■ Assigned task ■
Beginning with the line that holds "Task: Click the Blade" in the data below, give again every line through the one that holds "The height and width of the screenshot is (688, 1456).", exactly as written.

■ Extracted data ■
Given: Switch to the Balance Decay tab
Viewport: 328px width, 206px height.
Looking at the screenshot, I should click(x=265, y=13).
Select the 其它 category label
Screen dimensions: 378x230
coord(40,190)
==
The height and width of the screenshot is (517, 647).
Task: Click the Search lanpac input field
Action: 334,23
...
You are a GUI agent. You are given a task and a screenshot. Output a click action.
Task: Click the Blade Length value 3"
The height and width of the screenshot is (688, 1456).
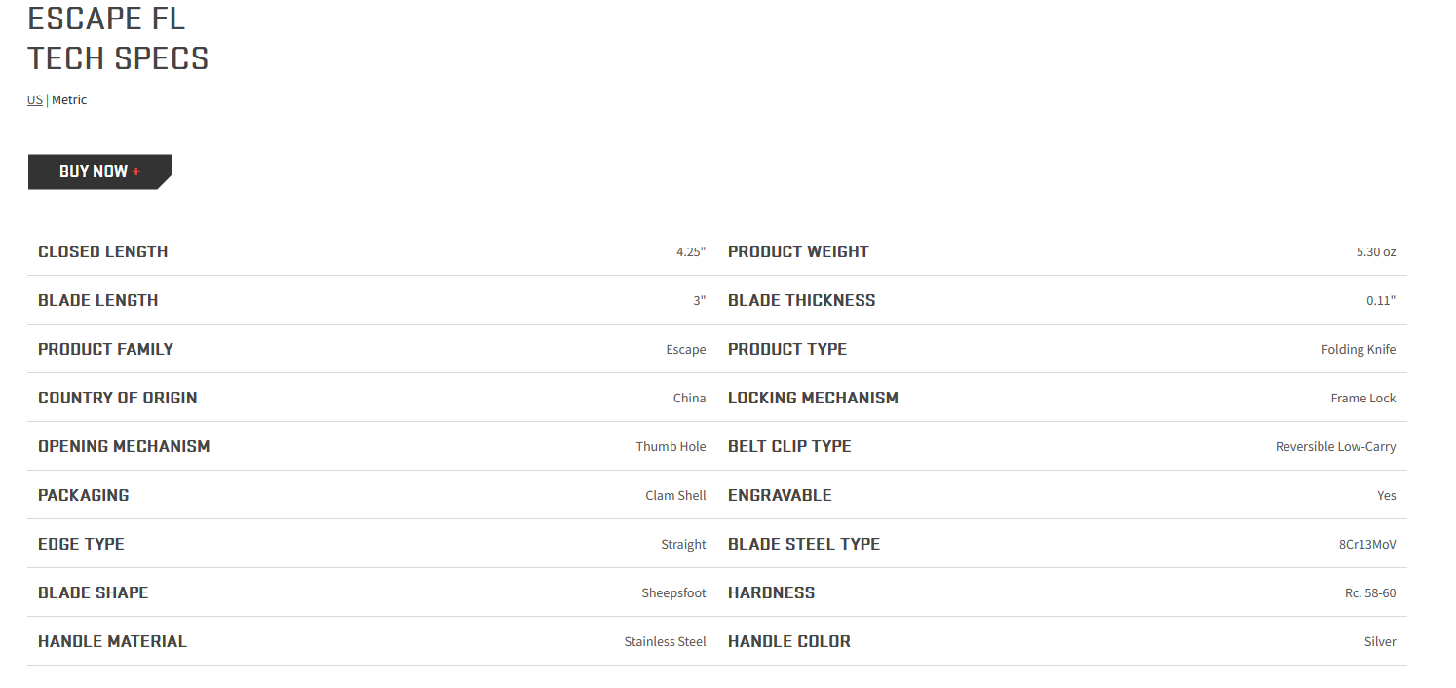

■ Final answer ■
Task: Click the Blade Length value 3"
The height and width of the screenshot is (688, 1456).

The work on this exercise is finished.